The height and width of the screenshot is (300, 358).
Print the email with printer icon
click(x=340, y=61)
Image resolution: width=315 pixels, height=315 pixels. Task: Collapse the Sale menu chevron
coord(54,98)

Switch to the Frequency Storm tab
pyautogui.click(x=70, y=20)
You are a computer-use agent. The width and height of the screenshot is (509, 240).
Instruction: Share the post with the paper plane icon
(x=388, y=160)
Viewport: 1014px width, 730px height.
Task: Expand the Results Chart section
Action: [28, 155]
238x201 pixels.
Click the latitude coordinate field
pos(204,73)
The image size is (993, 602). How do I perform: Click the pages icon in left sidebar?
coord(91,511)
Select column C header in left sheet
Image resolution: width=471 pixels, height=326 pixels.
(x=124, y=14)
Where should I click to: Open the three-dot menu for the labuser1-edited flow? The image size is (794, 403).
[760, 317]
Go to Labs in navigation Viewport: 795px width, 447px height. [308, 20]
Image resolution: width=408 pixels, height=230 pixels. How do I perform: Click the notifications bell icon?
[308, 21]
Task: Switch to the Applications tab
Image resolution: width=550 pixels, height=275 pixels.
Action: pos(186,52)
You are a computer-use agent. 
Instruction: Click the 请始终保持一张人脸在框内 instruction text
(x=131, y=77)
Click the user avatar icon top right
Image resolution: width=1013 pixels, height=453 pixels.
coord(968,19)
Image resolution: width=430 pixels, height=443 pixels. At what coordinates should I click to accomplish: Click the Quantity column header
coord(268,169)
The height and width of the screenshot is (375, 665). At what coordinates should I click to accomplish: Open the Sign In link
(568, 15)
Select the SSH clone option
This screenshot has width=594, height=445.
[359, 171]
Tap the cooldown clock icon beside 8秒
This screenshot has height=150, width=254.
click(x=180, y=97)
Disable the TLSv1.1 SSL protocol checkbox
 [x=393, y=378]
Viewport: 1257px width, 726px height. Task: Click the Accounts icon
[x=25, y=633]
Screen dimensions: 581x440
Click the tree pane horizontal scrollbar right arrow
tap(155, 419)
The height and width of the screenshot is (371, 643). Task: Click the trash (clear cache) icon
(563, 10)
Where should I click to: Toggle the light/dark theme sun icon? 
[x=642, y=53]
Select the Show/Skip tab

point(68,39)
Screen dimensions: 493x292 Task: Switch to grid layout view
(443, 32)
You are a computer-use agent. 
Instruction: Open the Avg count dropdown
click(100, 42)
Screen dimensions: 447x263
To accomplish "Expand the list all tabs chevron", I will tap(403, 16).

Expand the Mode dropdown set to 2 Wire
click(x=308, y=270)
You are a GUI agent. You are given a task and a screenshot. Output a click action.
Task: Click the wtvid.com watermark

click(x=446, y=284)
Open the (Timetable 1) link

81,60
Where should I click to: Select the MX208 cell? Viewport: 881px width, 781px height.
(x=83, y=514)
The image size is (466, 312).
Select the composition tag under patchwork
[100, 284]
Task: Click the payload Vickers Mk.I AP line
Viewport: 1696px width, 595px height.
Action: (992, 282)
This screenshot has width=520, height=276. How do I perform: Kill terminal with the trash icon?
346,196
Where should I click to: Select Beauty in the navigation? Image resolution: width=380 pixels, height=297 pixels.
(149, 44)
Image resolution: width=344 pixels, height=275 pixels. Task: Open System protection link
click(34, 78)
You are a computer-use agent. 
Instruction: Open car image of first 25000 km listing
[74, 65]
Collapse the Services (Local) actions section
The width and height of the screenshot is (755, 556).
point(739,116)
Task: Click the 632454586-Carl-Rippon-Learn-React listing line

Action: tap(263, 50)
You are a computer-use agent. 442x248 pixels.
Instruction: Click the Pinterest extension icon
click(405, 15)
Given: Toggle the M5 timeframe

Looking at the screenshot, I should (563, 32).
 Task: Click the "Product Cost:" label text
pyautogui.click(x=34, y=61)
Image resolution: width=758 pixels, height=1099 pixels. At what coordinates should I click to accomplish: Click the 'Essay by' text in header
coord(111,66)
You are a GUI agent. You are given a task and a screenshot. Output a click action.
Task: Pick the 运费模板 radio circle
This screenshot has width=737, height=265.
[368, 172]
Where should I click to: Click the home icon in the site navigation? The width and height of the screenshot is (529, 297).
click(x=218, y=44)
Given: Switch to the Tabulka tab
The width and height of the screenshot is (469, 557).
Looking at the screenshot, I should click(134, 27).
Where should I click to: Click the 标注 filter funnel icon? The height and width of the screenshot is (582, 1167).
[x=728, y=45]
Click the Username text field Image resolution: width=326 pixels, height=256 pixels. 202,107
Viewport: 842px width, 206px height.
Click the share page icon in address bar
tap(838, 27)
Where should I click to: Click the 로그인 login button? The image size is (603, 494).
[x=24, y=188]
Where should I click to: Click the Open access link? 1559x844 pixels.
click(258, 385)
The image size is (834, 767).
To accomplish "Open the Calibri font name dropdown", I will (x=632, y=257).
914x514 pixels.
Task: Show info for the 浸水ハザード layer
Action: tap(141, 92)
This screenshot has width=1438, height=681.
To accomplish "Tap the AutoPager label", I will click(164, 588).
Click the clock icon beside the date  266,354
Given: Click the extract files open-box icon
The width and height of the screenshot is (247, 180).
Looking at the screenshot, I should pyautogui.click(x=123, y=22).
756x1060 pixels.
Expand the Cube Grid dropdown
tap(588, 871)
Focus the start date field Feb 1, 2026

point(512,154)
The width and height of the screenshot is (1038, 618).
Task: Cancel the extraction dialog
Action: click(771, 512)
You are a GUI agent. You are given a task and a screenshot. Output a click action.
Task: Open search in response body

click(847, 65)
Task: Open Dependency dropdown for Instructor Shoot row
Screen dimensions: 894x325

######

(WHAT YOU WILL DO):
Reproduce the listing in full, exactly, so that no line is missing.

(PROBLEM SOLUTION):
The height and width of the screenshot is (300, 358).
Print the email with printer icon
click(x=340, y=61)
Image resolution: width=315 pixels, height=315 pixels. Task: Collapse the Sale menu chevron
coord(54,98)

Switch to the Frequency Storm tab
pyautogui.click(x=70, y=20)
You are a computer-use agent. The width and height of the screenshot is (509, 240).
Instruction: Share the post with the paper plane icon
(x=388, y=160)
Viewport: 1014px width, 730px height.
Task: Expand the Results Chart section
Action: [28, 155]
238x201 pixels.
Click the latitude coordinate field
pos(204,73)
The image size is (993, 602). How do I perform: Click the pages icon in left sidebar?
coord(91,511)
Select column C header in left sheet
Image resolution: width=471 pixels, height=326 pixels.
(x=124, y=14)
Where should I click to: Open the three-dot menu for the labuser1-edited flow? The image size is (794, 403).
[760, 317]
Go to Labs in navigation Viewport: 795px width, 447px height. [308, 20]
Image resolution: width=408 pixels, height=230 pixels. How do I perform: Click the notifications bell icon?
[308, 21]
Task: Switch to the Applications tab
Image resolution: width=550 pixels, height=275 pixels.
Action: pos(186,52)
You are a computer-use agent. 
Instruction: Click the 请始终保持一张人脸在框内 instruction text
(x=131, y=77)
Click the user avatar icon top right
Image resolution: width=1013 pixels, height=453 pixels.
coord(968,19)
Image resolution: width=430 pixels, height=443 pixels. At what coordinates should I click to accomplish: Click the Quantity column header
coord(268,169)
The height and width of the screenshot is (375, 665). At what coordinates should I click to accomplish: Open the Sign In link
(568, 15)
Select the SSH clone option
This screenshot has width=594, height=445.
[359, 171]
Tap the cooldown clock icon beside 8秒
This screenshot has height=150, width=254.
click(x=180, y=97)
Disable the TLSv1.1 SSL protocol checkbox
 [x=393, y=378]
Viewport: 1257px width, 726px height. Task: Click the Accounts icon
[x=25, y=633]
Screen dimensions: 581x440
Click the tree pane horizontal scrollbar right arrow
tap(155, 419)
The height and width of the screenshot is (371, 643). Task: Click the trash (clear cache) icon
(563, 10)
Where should I click to: Toggle the light/dark theme sun icon? 
[x=642, y=53]
Select the Show/Skip tab

point(68,39)
Screen dimensions: 493x292 Task: Switch to grid layout view
(443, 32)
You are a computer-use agent. 
Instruction: Open the Avg count dropdown
click(100, 42)
Screen dimensions: 447x263
To accomplish "Expand the list all tabs chevron", I will tap(403, 16).

Expand the Mode dropdown set to 2 Wire
click(x=308, y=270)
You are a GUI agent. You are given a task and a screenshot. Output a click action.
Task: Click the wtvid.com watermark

click(x=446, y=284)
Open the (Timetable 1) link

81,60
Where should I click to: Select the MX208 cell? Viewport: 881px width, 781px height.
(x=83, y=514)
The image size is (466, 312).
Select the composition tag under patchwork
[100, 284]
Task: Click the payload Vickers Mk.I AP line
Viewport: 1696px width, 595px height.
Action: (992, 282)
This screenshot has width=520, height=276. How do I perform: Kill terminal with the trash icon?
346,196
Where should I click to: Select Beauty in the navigation? Image resolution: width=380 pixels, height=297 pixels.
(149, 44)
Image resolution: width=344 pixels, height=275 pixels. Task: Open System protection link
click(34, 78)
You are a computer-use agent. 
Instruction: Open car image of first 25000 km listing
[74, 65]
Collapse the Services (Local) actions section
The width and height of the screenshot is (755, 556).
point(739,116)
Task: Click the 632454586-Carl-Rippon-Learn-React listing line

Action: tap(263, 50)
You are a computer-use agent. 442x248 pixels.
Instruction: Click the Pinterest extension icon
click(405, 15)
Given: Toggle the M5 timeframe

Looking at the screenshot, I should (563, 32).
 Task: Click the "Product Cost:" label text
pyautogui.click(x=34, y=61)
Image resolution: width=758 pixels, height=1099 pixels. At what coordinates should I click to accomplish: Click the 'Essay by' text in header
coord(111,66)
You are a GUI agent. You are given a task and a screenshot. Output a click action.
Task: Pick the 运费模板 radio circle
This screenshot has width=737, height=265.
[368, 172]
Where should I click to: Click the home icon in the site navigation? The width and height of the screenshot is (529, 297).
click(x=218, y=44)
Given: Switch to the Tabulka tab
The width and height of the screenshot is (469, 557).
Looking at the screenshot, I should click(134, 27).
Where should I click to: Click the 标注 filter funnel icon? The height and width of the screenshot is (582, 1167).
[x=728, y=45]
Click the Username text field Image resolution: width=326 pixels, height=256 pixels. 202,107
Viewport: 842px width, 206px height.
Click the share page icon in address bar
tap(838, 27)
Where should I click to: Click the 로그인 login button? The image size is (603, 494).
[x=24, y=188]
Where should I click to: Click the Open access link? 1559x844 pixels.
click(258, 385)
The image size is (834, 767).
To accomplish "Open the Calibri font name dropdown", I will (x=632, y=257).
914x514 pixels.
Task: Show info for the 浸水ハザード layer
Action: tap(141, 92)
This screenshot has width=1438, height=681.
To accomplish "Tap the AutoPager label", I will click(164, 588).
Click the clock icon beside the date  266,354
Given: Click the extract files open-box icon
The width and height of the screenshot is (247, 180).
Looking at the screenshot, I should pyautogui.click(x=123, y=22).
756x1060 pixels.
Expand the Cube Grid dropdown
tap(588, 871)
Focus the start date field Feb 1, 2026

point(512,154)
The width and height of the screenshot is (1038, 618).
Task: Cancel the extraction dialog
Action: click(771, 512)
You are a GUI agent. You are given a task and a screenshot. Output a click action.
Task: Open search in response body

click(847, 65)
Task: Open Dependency dropdown for Instructor Shoot row
Screen dimensions: 894x325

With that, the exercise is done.